» **What you will do**: Reproduce every one of the following entries word for word, without changing anything.

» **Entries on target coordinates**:

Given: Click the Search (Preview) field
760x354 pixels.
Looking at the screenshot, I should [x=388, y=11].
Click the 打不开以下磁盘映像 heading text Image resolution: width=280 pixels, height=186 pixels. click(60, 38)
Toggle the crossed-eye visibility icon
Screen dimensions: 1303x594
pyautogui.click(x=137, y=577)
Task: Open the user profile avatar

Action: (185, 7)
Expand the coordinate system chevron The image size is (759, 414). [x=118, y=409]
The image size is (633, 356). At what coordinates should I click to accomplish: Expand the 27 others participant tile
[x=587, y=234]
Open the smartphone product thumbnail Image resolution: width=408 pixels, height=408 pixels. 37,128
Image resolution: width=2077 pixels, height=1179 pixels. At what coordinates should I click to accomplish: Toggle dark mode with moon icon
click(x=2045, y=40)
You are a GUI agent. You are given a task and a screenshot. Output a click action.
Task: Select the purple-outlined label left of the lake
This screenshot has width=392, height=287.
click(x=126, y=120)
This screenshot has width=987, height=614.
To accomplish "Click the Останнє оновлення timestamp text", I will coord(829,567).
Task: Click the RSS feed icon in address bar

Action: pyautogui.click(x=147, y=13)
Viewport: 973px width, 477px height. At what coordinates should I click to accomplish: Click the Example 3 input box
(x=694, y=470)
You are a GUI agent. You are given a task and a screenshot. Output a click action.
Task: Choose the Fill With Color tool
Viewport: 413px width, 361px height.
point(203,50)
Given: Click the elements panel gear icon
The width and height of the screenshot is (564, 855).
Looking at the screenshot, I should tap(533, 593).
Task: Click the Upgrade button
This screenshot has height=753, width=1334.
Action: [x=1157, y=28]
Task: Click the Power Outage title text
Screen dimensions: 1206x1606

» **Result**:
Given: Click the Search (Preview) field
760x354 pixels.
Looking at the screenshot, I should [x=388, y=11].
Click the 打不开以下磁盘映像 heading text Image resolution: width=280 pixels, height=186 pixels. click(60, 38)
Toggle the crossed-eye visibility icon
Screen dimensions: 1303x594
pyautogui.click(x=137, y=577)
Task: Open the user profile avatar

Action: (185, 7)
Expand the coordinate system chevron The image size is (759, 414). [x=118, y=409]
The image size is (633, 356). At what coordinates should I click to accomplish: Expand the 27 others participant tile
[x=587, y=234]
Open the smartphone product thumbnail Image resolution: width=408 pixels, height=408 pixels. 37,128
Image resolution: width=2077 pixels, height=1179 pixels. At what coordinates should I click to accomplish: Toggle dark mode with moon icon
click(x=2045, y=40)
You are a GUI agent. You are given a task and a screenshot. Output a click action.
Task: Select the purple-outlined label left of the lake
This screenshot has width=392, height=287.
click(x=126, y=120)
This screenshot has width=987, height=614.
To accomplish "Click the Останнє оновлення timestamp text", I will coord(829,567).
Task: Click the RSS feed icon in address bar

Action: pyautogui.click(x=147, y=13)
Viewport: 973px width, 477px height. At what coordinates should I click to accomplish: Click the Example 3 input box
(x=694, y=470)
You are a GUI agent. You are given a task and a screenshot. Output a click action.
Task: Choose the Fill With Color tool
Viewport: 413px width, 361px height.
point(203,50)
Given: Click the elements panel gear icon
The width and height of the screenshot is (564, 855).
Looking at the screenshot, I should tap(533, 593).
Task: Click the Upgrade button
This screenshot has height=753, width=1334.
Action: [x=1157, y=28]
Task: Click the Power Outage title text
Screen dimensions: 1206x1606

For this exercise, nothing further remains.